Recently, I heard a report about a group that had spent a week homeless in Washington DC. They slept (or not) on cardboard on the sidewalk, with rats sniffing their feet, chiggers biting their ankles, either begging or getting their food from soup kitchens. This stretched the spirits of all who participated; for example, at one point, they were in a ceremonial circle, and a little boy named Sebastian ran into the middle joyfully waving his hands. The person telling us about this said his heart has stretched to daily include Sebastian…who remains homeless.
Over the last few days; ICE agents threw onto the floor a woman distraught at the arrest of her husband; other ICE agents threw journalists out of an elevator so roughly that one was taken to the hospital. Stretching my sympathies beyond that one scene, I thought of the ICE agents’ wives and children, who must be subject to the same rabid behavior. They live with a man who may beat or even kill them, and many are somehow trapped there, just as Americans have been trapped (or have trapped ourselves) into tolerating systematic, sadistic cruelty. We are all subject to the wrath of men who pride themselves in a crooked masculinity. (The goal and purpose of female ICE agents is a mystery to me.)
Our present national atmosphere has stretched my sensibilities, as I, a White woman, realize that now all Americans are living in a world that Black Americans have lived in for centuries, subject to random arrest, beatings, killings, deprived of due process, vilified, and mistreated. The songs the Black culture created in order to survive and prevail, no matter how long it took, are still inspiring: “Hold on,” “We Shall Not Be Moved,” “We Shall Overcome.” I’m waiting for a new protest song, but I think we’re so stunned that our creativity hasn’t bubbled to the surface yet. I’m trying to think of one myself; after all, I’m a writer and have penned quite a few lyrics, but nothing it coming to me. The spirit of the movement is new.

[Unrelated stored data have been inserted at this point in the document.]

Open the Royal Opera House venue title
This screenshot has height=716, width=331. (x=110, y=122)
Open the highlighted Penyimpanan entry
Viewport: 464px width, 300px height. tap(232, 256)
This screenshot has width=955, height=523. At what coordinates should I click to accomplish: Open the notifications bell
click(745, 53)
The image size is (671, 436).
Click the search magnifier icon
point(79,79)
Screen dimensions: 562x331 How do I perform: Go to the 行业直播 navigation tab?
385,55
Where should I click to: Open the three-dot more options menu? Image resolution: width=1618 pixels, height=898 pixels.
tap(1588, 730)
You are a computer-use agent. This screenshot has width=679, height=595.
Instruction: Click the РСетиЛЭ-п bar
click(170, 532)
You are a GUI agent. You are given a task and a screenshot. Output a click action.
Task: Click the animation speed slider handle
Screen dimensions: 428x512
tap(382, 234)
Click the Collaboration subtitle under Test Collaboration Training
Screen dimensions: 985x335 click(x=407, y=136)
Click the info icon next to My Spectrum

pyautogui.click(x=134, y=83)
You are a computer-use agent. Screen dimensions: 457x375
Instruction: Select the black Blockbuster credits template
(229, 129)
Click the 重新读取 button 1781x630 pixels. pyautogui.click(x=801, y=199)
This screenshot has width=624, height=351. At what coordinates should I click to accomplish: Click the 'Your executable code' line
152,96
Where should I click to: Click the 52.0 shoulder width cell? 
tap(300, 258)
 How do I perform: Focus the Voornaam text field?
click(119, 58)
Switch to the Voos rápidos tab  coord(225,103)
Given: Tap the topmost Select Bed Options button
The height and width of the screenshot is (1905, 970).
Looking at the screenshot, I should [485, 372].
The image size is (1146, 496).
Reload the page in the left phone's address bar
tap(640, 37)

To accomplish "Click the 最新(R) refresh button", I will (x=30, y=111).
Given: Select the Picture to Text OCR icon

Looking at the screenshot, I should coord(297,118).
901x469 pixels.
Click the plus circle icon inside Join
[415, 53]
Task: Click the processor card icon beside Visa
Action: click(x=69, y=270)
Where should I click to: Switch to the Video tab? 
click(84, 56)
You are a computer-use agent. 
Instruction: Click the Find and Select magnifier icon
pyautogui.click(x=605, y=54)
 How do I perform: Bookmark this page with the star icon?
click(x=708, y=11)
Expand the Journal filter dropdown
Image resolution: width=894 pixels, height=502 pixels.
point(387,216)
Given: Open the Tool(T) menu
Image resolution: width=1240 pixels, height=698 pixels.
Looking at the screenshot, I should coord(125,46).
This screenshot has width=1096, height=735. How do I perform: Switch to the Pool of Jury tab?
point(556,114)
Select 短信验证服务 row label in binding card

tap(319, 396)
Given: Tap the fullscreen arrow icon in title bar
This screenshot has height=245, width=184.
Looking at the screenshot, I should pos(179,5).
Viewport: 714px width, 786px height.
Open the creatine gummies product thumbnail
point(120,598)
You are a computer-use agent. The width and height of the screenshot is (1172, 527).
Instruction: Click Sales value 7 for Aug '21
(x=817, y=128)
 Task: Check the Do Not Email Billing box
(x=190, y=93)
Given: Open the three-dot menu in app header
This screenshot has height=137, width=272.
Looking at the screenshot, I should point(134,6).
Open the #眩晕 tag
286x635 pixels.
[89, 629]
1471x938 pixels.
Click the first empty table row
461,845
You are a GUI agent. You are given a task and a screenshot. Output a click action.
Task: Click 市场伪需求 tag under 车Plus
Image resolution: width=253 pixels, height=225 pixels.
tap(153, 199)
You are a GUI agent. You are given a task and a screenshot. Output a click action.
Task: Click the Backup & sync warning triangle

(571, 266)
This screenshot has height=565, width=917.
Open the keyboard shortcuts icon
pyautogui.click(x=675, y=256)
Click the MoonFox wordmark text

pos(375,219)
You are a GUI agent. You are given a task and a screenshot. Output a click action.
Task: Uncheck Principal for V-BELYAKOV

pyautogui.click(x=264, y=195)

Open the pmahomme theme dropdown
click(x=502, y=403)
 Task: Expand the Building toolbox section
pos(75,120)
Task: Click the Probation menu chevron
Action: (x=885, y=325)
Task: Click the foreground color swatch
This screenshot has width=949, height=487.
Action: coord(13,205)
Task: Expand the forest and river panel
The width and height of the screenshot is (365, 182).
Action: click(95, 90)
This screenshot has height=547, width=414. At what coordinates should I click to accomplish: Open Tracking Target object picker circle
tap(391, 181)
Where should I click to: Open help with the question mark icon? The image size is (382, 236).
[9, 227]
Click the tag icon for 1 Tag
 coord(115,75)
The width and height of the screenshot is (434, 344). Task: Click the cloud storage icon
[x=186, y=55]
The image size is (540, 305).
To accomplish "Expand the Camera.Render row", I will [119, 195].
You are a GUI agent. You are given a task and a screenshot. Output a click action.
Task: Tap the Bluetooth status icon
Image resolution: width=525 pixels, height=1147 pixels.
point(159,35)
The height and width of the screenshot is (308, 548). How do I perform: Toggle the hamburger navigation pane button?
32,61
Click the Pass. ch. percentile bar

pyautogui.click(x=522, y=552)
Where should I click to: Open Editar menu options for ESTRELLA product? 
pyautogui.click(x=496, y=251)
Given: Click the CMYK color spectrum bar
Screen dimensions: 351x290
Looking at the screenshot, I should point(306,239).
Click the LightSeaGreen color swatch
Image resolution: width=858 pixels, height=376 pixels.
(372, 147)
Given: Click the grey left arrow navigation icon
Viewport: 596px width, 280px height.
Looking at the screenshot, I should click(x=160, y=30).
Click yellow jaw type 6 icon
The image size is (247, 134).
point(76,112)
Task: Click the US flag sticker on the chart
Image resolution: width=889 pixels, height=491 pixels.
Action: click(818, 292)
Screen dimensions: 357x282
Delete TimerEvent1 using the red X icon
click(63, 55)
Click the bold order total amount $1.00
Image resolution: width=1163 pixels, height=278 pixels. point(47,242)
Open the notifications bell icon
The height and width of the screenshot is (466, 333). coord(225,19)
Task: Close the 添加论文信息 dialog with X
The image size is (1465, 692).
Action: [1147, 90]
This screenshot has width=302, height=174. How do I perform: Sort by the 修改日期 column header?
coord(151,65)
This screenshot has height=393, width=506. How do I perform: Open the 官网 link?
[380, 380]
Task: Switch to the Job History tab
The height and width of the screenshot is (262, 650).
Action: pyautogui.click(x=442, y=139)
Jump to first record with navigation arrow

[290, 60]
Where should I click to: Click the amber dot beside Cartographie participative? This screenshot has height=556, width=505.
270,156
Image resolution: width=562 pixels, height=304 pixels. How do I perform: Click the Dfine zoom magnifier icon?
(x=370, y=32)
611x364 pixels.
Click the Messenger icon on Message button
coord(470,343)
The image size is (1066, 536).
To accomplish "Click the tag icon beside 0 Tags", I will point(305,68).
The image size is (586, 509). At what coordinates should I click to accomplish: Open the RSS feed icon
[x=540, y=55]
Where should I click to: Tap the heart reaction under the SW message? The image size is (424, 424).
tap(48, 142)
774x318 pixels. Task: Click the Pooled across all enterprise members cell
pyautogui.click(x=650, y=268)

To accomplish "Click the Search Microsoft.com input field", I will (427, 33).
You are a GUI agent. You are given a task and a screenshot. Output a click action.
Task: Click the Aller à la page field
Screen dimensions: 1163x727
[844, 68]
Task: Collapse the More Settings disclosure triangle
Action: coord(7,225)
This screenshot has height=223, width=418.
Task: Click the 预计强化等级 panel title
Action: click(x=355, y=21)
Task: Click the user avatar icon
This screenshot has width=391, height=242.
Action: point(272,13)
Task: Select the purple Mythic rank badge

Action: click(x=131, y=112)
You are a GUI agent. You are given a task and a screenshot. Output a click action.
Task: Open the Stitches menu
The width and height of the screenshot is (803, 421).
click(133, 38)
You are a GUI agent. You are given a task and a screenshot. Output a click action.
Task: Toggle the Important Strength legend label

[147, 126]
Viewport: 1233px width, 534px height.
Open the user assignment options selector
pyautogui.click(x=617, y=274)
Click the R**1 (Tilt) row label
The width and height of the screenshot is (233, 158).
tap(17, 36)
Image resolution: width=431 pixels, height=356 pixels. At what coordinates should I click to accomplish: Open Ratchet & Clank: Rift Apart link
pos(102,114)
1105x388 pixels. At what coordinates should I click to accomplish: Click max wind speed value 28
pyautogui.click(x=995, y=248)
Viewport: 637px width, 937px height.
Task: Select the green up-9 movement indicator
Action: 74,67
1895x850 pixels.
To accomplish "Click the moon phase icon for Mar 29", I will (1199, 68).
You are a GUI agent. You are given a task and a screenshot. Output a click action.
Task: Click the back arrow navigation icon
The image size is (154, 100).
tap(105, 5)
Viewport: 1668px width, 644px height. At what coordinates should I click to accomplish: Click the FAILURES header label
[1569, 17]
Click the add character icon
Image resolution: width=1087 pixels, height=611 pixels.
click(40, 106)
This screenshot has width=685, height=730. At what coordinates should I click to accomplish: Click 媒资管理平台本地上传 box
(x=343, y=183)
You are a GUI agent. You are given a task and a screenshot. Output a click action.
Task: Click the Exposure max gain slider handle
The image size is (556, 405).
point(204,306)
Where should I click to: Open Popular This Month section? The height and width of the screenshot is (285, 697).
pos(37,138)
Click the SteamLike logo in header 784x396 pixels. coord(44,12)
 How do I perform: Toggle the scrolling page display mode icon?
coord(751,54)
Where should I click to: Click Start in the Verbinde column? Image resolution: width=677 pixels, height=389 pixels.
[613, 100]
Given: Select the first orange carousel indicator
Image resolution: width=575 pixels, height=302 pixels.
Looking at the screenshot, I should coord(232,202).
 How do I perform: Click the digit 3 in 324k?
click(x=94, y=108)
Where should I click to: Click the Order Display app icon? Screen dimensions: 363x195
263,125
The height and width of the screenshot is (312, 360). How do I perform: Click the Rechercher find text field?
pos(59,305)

Volodymyr’s assignments were designed to cultivate humility. If millennia of plays and stories and songs are true, humility brings down even the most powerful in the end. Not to say there isn’t a lot of sacrifice needed to get there, but pride does go before a fall, and the bigger they are, the harder they fall.
See how Percy Bysshe Shelley expressed it:
Ozymandias
I met a traveller from an antique land,
Who said—“Two vast and trunkless legs of stone
Stand in the desert. . . . Near them, on the sand,
Half sunk a shattered visage lies, whose frown,
And wrinkled lip, and sneer of cold command,
Tell that its sculptor well those passions read
Which yet survive, stamped on these lifeless things,
The hand that mocked them, and the heart that fed;
And on the pedestal, these words appear:
My name is Ozymandias, King of Kings;
Look on my Works, ye Mighty, and despair!”
Nothing beside remains. Round the decay
Of that colossal Wreck, boundless and bare
The lone and level sands stretch far away.